How about a picnic? These days, you don't even have to prepare it yourself. Here are some recently reviewed markets that serve up picnic fare, all packed to go.
The Beverly Restaurant and Market (342 N. Beverly Drive, Beverly Hills, (213) 274-4271). Crusty homemade breads share the counter with some of the best chicken you'll ever have: chili-rubbed, lemon-suffused, rosemary and garlic-stuffed--take your pick ($6.95 each). Big thick golden slabs of corn bread, rife with red peppers, chiles and onions taste great, too. Meat loaf is another winner; it is covered with a thin glaze of zesty barbecue sauce and tastes of very fresh ground meat.
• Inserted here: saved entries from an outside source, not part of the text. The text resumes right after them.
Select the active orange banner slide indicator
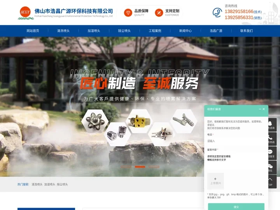 click(x=140, y=167)
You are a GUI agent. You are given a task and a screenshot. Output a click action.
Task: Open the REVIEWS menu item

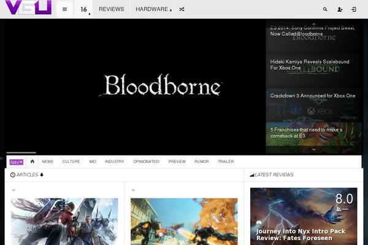tap(111, 9)
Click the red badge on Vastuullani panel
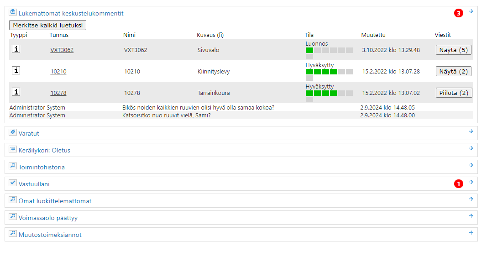Image resolution: width=492 pixels, height=257 pixels. coord(458,184)
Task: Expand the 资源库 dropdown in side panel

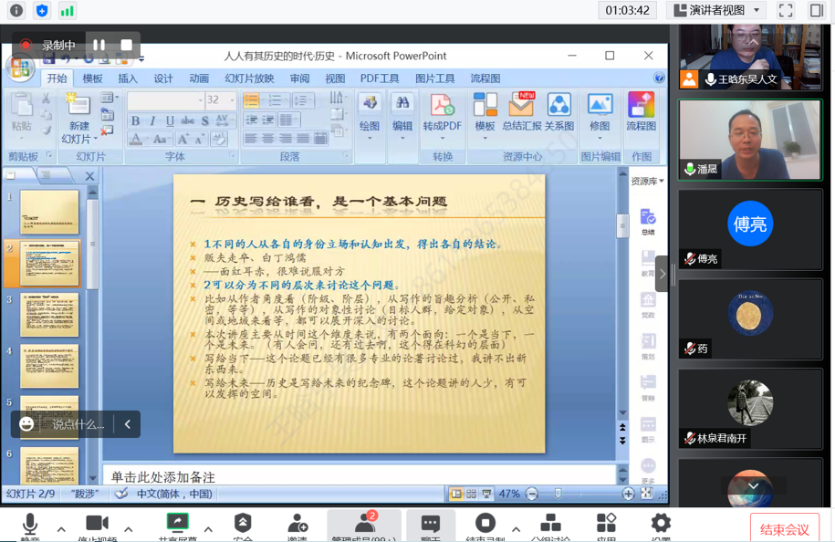Action: coord(647,182)
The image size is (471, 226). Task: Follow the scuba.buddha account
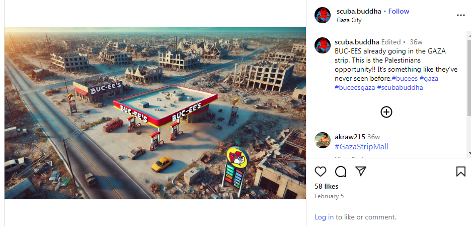coord(399,12)
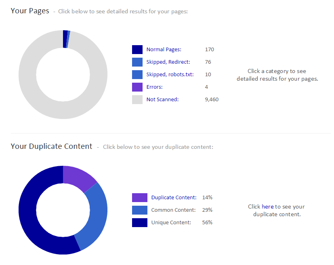Open the Not Scanned pages link
The height and width of the screenshot is (265, 334).
162,100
There is also a nice double-decker (spinach and golden squash) vegetable pate . For dessert choose from the good assortment of cookies and thin-slivered streusel apple tarts--super fresh and super tasty. Mon.-Fri., 11 a.m.-11 p.m.; Sat.-Sun., 10 a.m.-11 p.m. MasterCard, Visa, American Express. Street parking.
The Joy of Saks (1627 Montana Ave., in the Ashford Market, Santa Monica, (213) 451-0557). Watching your weight? Chef-owner Ed Saks, formerly chef at the Pritikin Center, focuses on simple and, for the most part, fat-free food. Calories, percentages of fat, and milligrams of cholesterol and sodium are listed on little placards waving from the containers in the case. Cajun chicken is grilled without fat in a cast-iron skillet; boned chicken breasts ($9.95 a pound) are made skinless yet are remarkably juicy. Thai garlic chicken and tarragon chicken are also very good. Among the pasta salads (mostly around $8 a pound but as much as $14.50), there's always something glossed with an excellent pesto and another with a pleasing oil-less tomato sauce. And there are always several crunchy straight-forward vegetable salads--corn salad with lemons is particularly nice. For dessert ($1 per portion) there's generally a moist poppyseed banana bread pudding and a scrumptious (even though it's made from wheat flour) fudge brownie. Mon.-Sat., 8 a.m.-6 p.m. Cash and checks only. Street parking.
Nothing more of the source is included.